Yolda yürüyorum.
Kaldırımda çok derin bir çukur var.
Düşüyorum.
Kayboldum
Çaresizim
Bu benim hatam değil.
Dışarı çıkmak için yolumu bulmak çok zamanımı alıyor.
Aynı yolda yürüyorum.
Kaldırımda çok derin bir çukur var.
Sanırım onu görmüyorum.
Yine düşüyorum.
Aynı yerde olduğuma inanamıyorum.
Ama bu benim hatam değil.
Dışarı çıkabilmek yine çok zamanımı alıyor.
Aynı yolda yürüyorum.
Kaldırımda çok derin bir çukur var.
Orada olduğunu görüyorum.
Yine de düşüyorum
Bu bir alışkanlık
Gözlerim açık.
Nerede olduğumu biliyorum.
Bu benim hatam.
Hemen dışarı çıkıyorum.
Aynı yolda yürüyorum.
Kaldırımda derin bir çukur var.
Etrafından yürüyorum.
Başka bir yoldan yürüyorum.
Portia Nelson
Hayat aynen Portia Nelson'ın bu şiirindeki gibi değil mi? Ne çok hatayı üst üste yapıyoruz. Niye hep başımıza benzer şeyler geliyor? Niye hep terk edilen taraf biz oluyoruz ya da niye hep ilişkilerimizden sıkılıyoruz? Niye hep insanlar tarafından kullanıldığımızı düşünüyoruz? Niye hep çevremizde bizi anlamayan insanlar olduğundan yakınıp duruyoruz? Cevap şöyle: Biz çocukluğumuzda hayatımıza karar veriyoruz. Çarpıcı bir cümle öyle değil mi? Neden psikologlar 0-7 yaşın önemini vurgulayıp duruyorlar zannediyorsunuz? Çünkü bu küçücük yaşımızda hayatımızla ilgili bir senaryo yazıyoruz. Bu senaryoya göre de hayatımızda oynamaya başlıyoruz. Rolümüz terk edilen kadın rolünü oynamak mı? Hayatımıza sürekli bizi terk edecek adamları seçip çocukluk kararımızı pekiştirmeye çalışıyoruz. Sonra da dönüp diyoruz ki Ben zaten biliyordum. Bütün adamlar güvenilmez. Ben hayatta düzgün bir adam bulamayacağım. Zaten adam düzgün olsa, bana bakmaz. Senaryo kararı çok önemli. Danışanlarımla çalışırken oynadıkları senaryoyu o kadar net görüyorum ki; bir gün bir danışanım sürekli onu terk eden adamlardan bahsediyordu. Sonra birden fark etti: Aslında o babası gibi ona pek de ilgi göstermeyen sonra da aynı babası gibi çekip giden adamları hayatına çekiyordu. Eğer hayatınızda tekrar eden bir döngü varsa dikkat edin. Cevap çocukluk döneminde aldığınız bir kararda gizli olabilir.
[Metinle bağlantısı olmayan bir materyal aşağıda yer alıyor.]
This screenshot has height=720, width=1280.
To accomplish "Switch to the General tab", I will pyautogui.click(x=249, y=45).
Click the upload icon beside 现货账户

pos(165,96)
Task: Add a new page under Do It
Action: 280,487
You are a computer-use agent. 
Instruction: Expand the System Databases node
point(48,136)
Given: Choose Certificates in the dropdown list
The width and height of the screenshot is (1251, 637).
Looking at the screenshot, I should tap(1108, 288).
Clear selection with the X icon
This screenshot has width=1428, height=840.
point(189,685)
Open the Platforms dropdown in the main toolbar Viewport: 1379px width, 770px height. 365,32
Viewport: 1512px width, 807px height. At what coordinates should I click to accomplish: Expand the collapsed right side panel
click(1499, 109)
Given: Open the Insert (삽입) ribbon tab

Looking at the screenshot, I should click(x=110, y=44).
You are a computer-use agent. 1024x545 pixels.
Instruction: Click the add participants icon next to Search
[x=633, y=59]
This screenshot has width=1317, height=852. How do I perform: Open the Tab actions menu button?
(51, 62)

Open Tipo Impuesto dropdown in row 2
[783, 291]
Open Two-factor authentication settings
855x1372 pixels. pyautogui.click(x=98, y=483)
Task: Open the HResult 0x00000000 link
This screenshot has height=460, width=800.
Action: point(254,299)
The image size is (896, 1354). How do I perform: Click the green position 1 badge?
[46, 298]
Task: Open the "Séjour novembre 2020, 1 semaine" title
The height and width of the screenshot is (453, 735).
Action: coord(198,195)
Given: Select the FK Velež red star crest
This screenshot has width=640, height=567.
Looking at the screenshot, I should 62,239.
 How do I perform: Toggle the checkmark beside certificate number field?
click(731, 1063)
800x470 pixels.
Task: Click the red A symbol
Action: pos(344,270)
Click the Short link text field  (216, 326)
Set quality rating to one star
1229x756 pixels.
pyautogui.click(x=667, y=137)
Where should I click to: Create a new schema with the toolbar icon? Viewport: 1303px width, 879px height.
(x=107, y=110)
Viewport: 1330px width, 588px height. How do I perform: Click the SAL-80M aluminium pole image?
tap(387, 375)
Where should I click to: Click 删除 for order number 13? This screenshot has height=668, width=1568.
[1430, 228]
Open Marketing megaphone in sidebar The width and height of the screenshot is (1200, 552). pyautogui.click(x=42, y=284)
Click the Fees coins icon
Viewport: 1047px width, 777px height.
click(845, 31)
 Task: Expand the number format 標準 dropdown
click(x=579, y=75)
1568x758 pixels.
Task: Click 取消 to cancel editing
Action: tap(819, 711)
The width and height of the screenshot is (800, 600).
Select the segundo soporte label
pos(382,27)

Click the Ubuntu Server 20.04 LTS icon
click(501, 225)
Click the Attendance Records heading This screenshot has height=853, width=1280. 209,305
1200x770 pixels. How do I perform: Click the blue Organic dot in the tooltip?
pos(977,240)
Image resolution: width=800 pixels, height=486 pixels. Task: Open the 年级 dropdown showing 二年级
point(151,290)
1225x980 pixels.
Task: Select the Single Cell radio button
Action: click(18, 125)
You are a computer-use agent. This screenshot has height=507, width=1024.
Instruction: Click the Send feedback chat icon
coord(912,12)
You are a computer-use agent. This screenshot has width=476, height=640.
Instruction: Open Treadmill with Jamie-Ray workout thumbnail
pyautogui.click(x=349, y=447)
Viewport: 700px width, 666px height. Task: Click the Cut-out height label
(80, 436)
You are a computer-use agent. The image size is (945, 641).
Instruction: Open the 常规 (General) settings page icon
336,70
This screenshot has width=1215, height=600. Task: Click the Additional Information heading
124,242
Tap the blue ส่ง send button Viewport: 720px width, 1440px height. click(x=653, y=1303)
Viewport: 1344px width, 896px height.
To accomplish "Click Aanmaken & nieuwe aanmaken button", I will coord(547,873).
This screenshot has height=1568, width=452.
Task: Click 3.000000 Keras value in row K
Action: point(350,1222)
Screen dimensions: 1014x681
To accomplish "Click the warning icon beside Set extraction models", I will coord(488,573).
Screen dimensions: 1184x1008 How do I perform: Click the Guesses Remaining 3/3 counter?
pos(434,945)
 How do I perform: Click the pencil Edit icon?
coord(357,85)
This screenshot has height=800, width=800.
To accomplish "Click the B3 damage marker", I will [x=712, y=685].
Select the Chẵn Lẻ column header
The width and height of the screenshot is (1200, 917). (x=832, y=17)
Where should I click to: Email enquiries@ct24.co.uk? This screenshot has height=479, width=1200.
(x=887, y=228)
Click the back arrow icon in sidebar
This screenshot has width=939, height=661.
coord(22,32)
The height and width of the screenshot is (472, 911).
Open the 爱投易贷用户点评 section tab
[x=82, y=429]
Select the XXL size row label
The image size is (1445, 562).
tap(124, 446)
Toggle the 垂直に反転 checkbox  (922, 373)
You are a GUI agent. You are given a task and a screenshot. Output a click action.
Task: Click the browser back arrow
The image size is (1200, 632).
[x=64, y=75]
Ne yapacağız da hayatımızda memnun olmadığımız şeyleri değiştireceğiz? Birinci adım; döngüyü fark etmek dedik. İkinci adım ise yeni kararlar almak ve bu kararları uygulamaya koymak. Bunun da kolay bir süreç olmayacağını aklımızdan çıkarmamak. Çünkü değişim çok zor ve sancılı geçen bir süreç. Çevremizdeki insanları değiştirmeye çalışmışızdır hepimiz ama çok nadiren bunu başarırız. Kendimizi değiştirmek de bir o kadar zordur. Çukurlar vardır, sözüm ona, görmeden düşeriz içine. Bazen de, göz göre göre içine atlarız çukurların. Sonra da gidip başkalarını suçlarız. Ya da kendimizi suçlayıp kızarız kendimize düşüp sürekli oramızı buramızı sakatlıyoruz diye. Bazı zamanlarda ise çevresinden dolaşmayı seçeriz çukurların. Eğer yeni yollar bulduysak; işte değişim başlamış demektir. Ama yeni yollarda da yeni tehlikeler, farklı çukurlar vardır. Ama hayat bu değil mi zaten? Cesur olup artık yeni kararlar almaya ne dersiniz? Hayatın monotonluğunu kırıp risk almaya ne dersiniz? Yaşam buna değer bence.
Sonbahar mevsimi yazın bitişini simgelerken yeni bir mevsimin de gelişini müjdeler. Haydi, kışa girerken yaza güzel bir şekilde hoşça kal diyelim ve yeni adımlarımızı atmaya başlayalım.
İyi yolculuklar.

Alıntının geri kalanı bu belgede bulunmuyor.